Fig. 5 ROS generation (A, B) and SEM pictures (C) of bacteria after
treatments with bactericidal agents.
Based on the comprehensive results discussed earlier, it is evident that
R12-AgNPs exhibit a synergistic antibacterial effect when combined with
H2O2. The proposed mechanism for
bacterial inhibition may involve the following steps (Fig. 6): (1)
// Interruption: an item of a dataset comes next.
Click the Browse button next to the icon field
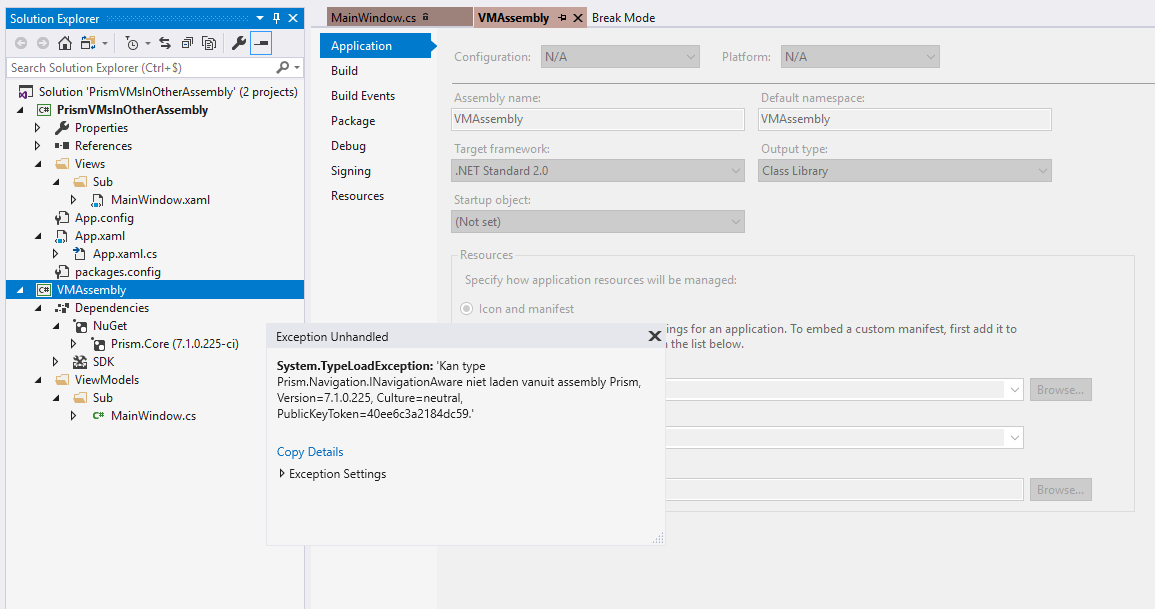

R12-AgNPs capture and adhere to the negatively charged bacterial
surfaces through electrostatic attraction; (2) R12-AgNPs facilitate the
sustained release of Ag+ ions in the vicinity of the
bacteria. These released Ag+ ions can interact with
thiol groups found in critical proteins within the bacterial cells. As a
result, many essential enzyme proteins may become inactivated [52];
(3) R12-AgNPs possess peroxidase-like activity, which allows them to
catalyze the decomposition of H2O2,
yielding a substantial quantity of hydroxyl radicals. These hydroxyl
radicals act on biofilms, lipids, proteins, and DNA, leading to the
degradation and disruption of these critical structures within the
bacterial cells. Ultimately, this process results in bacterial death
[53]. The antibacterial mechanism of R12-AgNPs in combination with
H2O2 involves multiple synergistic
steps, which collectively lead to the effective inhibition and
destruction of bacterial cells.